## RECORDS FOR PROCESSING
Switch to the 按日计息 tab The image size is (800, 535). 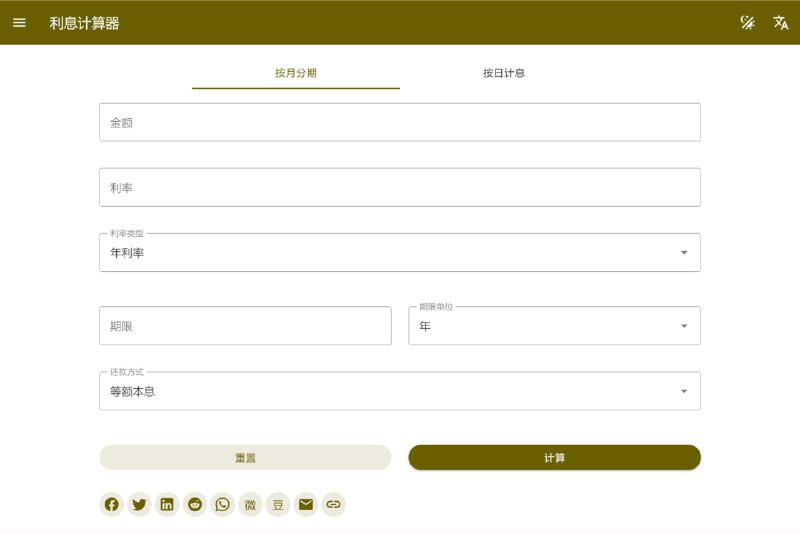[504, 73]

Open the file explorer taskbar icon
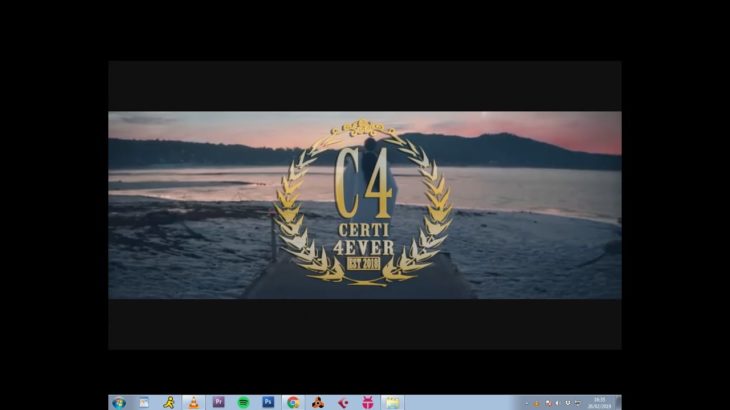[x=144, y=402]
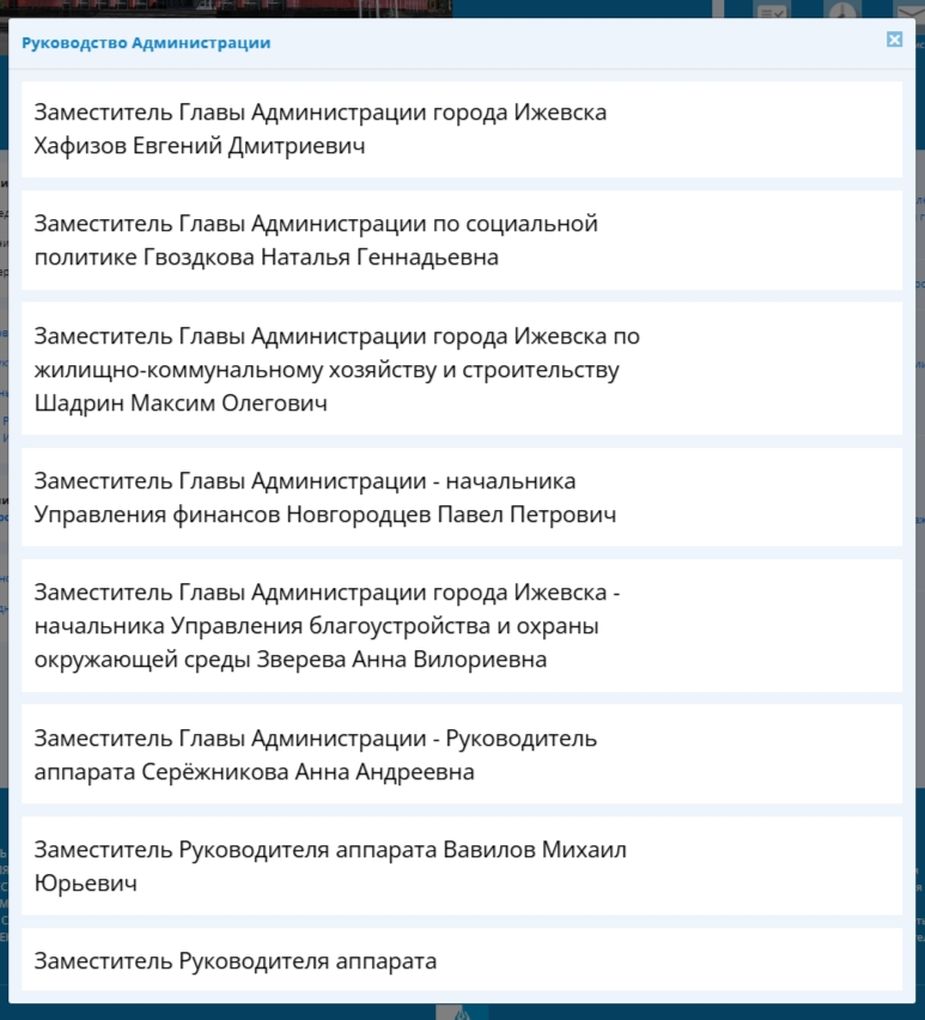Close the Руководство Администрации dialog
The image size is (925, 1020).
coord(894,40)
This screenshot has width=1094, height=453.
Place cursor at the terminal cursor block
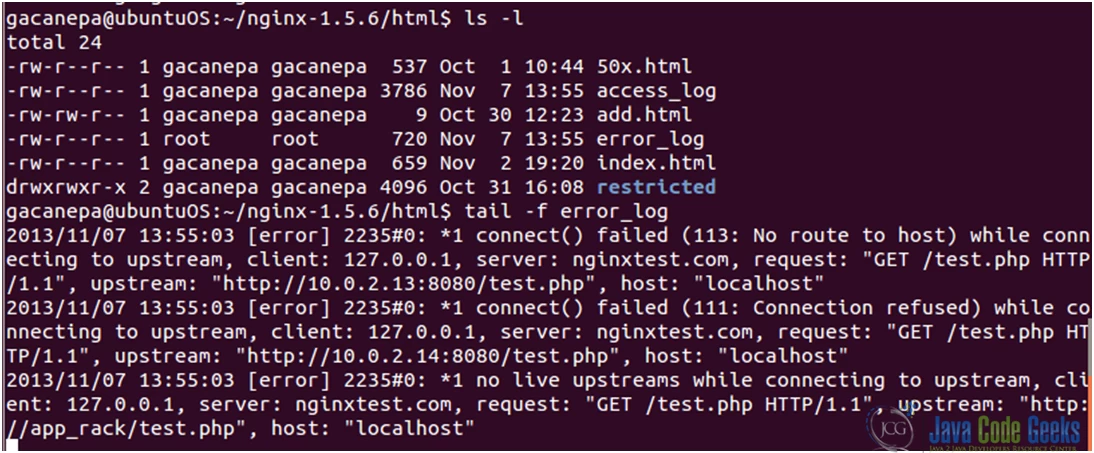(x=11, y=446)
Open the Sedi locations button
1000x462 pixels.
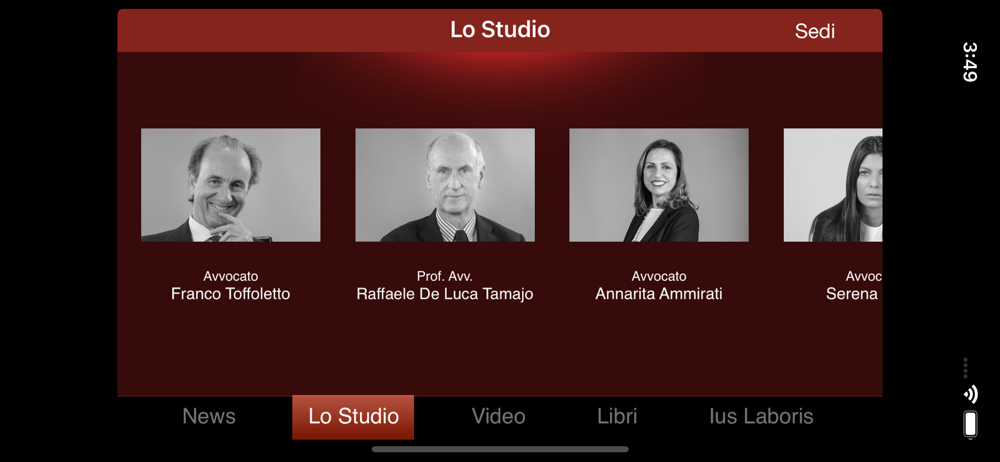[x=814, y=31]
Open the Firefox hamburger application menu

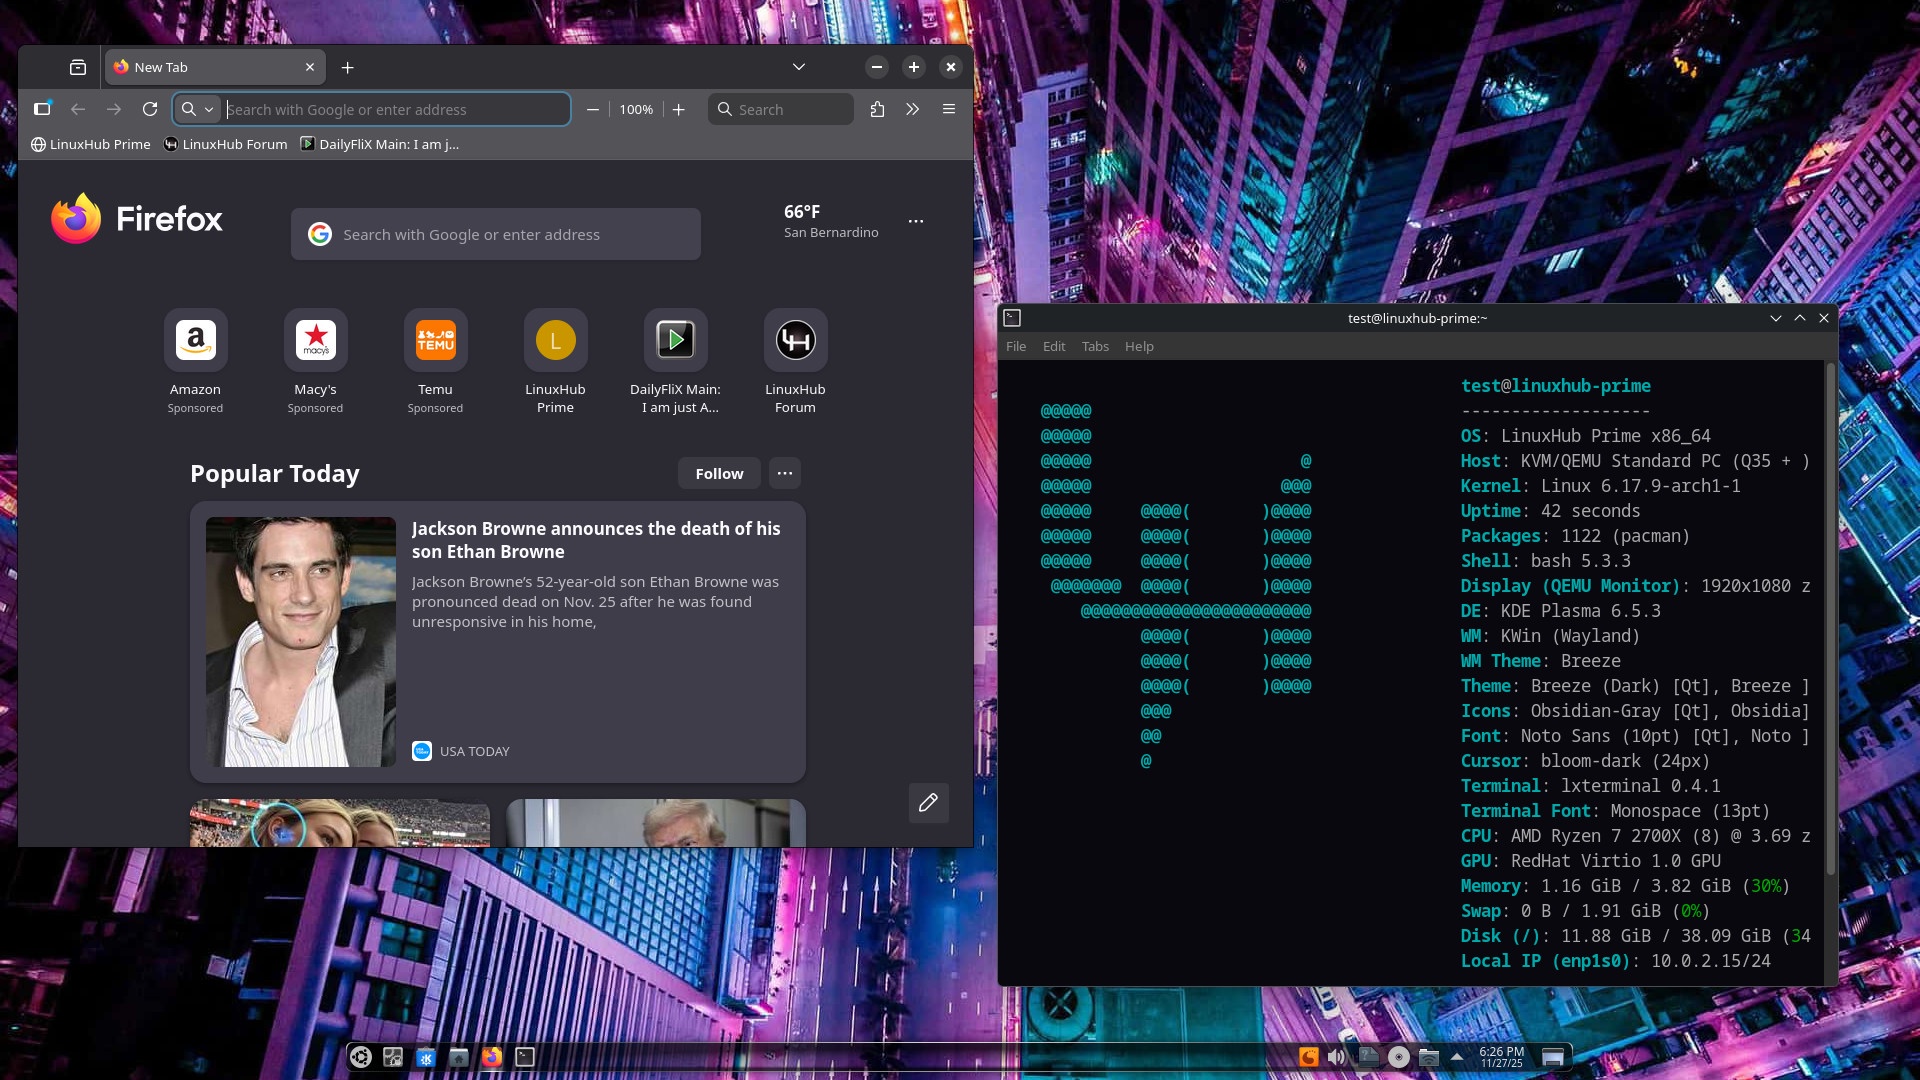tap(948, 109)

## TO BE DONE
Write out the stretch of entries from the line containing "Open the file explorer taskbar icon" through the end of the entries, leaving out the pictures.

## FINISHED EXERCISE
Open the file explorer taskbar icon
[x=144, y=402]
Close the Руководство Администрации dialog
The image size is (925, 1020).
coord(894,40)
This screenshot has width=1094, height=453.
Place cursor at the terminal cursor block
(x=11, y=446)
Open the Sedi locations button
1000x462 pixels.
[x=814, y=31]
Open the Firefox hamburger application menu

tap(948, 109)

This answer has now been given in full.